FLORIDA, COLOMBIA – Lo que comenzó como una angustiante búsqueda ciudadana terminó en una tragedia que ha conmocionado a todo el país. Tras casi un mes de incertidumbre, las autoridades confirmaron el hallazgo de los cuerpos sin vida de Mireyda Ordóñez, de 35 años, y su hijo Camilo Alejandro Meneses, de 11 años, sepultados en el patio de su vivienda.
El macabro descubrimiento pone fin a la esperanza de la comunidad de Florida, en el Valle del Cauca, y deja al descubierto un brutal caso de violencia intrafamiliar y de género que ha escalado hasta el doble homicidio.
La alerta se encendió el pasado 19 de abril, fecha en la que se perdió todo contacto con Mireyda y el pequeño Camilo. Durante semanas, familiares y vecinos inundaron las redes sociales con sus fotografías, extrañados de que ambos hubieran interrumpido sus rutinas sin dejar rastro ni llevarse pertenencias o equipaje.
A pesar de las brigadas de búsqueda y la revisión de cámaras de seguridad, no había evidencia de que las víctimas hubieran abandonado el municipio. La sospecha de que algo ocurría dentro del hogar creció hasta que la policía y el CTI de la Fiscalía realizaron una inspección exhaustiva.
El giro dramático ocurrió el pasado 13 de mayo de 2026. Alertados por familiares que notaron tierra removida en el patio de la casa, los investigadores procedieron a excavar. A poca profundidad, la escena de horror se materializó: madre e hijo habían sido enterrados en un intento deliberado por encubrir el crimen.
"Las víctimas nunca salieron de casa por su propia voluntad. Estaban ocultos bajo una capa de tierra en el lugar donde deberían haber estado más seguros", señalaron fuentes cercanas a la investigación.
Desde el inicio de las pesquisas, las autoridades centraron su atención en la pareja sentimental de Mireyda, identificado como Marco Antonio Ramírez Alzate, de 26 años. Sin embargo, la justicia no podrá procesarlo.
El sospechoso: Marco Antonio Ramírez Alzate.
El desenlace: Fue encontrado sin vida en una zona rural de Santander de Quilichao, Cauca.
Hipótesis: Se presume que el hombre se quitó la vida poco después de que se reportara la desaparición de las víctimas, presuntamente abrumado por el asedio judicial o el peso del crimen.

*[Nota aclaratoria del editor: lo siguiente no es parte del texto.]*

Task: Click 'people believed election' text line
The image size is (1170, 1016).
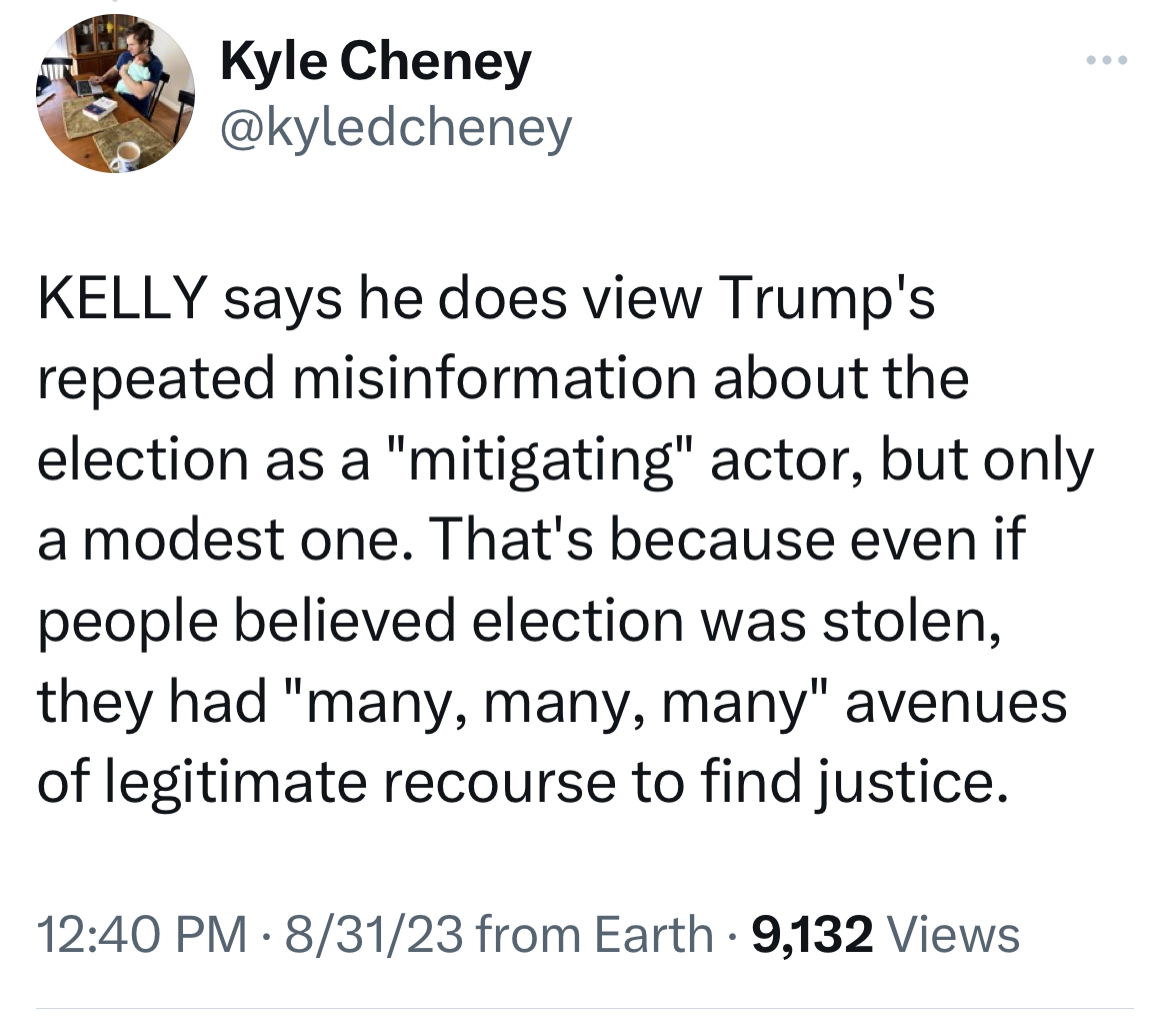Action: (x=360, y=622)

El impacto del caso ha trascendido el departamento del Valle del Cauca. En Florida, los vecinos han realizado vigilias y actos simbólicos para exigir justicia y rechazar la violencia sistemática contra mujeres y niños.

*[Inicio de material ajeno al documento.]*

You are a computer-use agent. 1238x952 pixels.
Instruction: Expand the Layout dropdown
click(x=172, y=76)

Este suceso deja una profunda herida en la comunidad, evidenciando una vez más la vulnerabilidad de las víctimas en entornos domésticos y la frialdad de quienes, bajo la apariencia de un hogar, ejecutan actos de violencia extrema. Los cuerpos permanecen en Medicina Legal para determinar las causas exactas del fallecimiento y la data de muerte.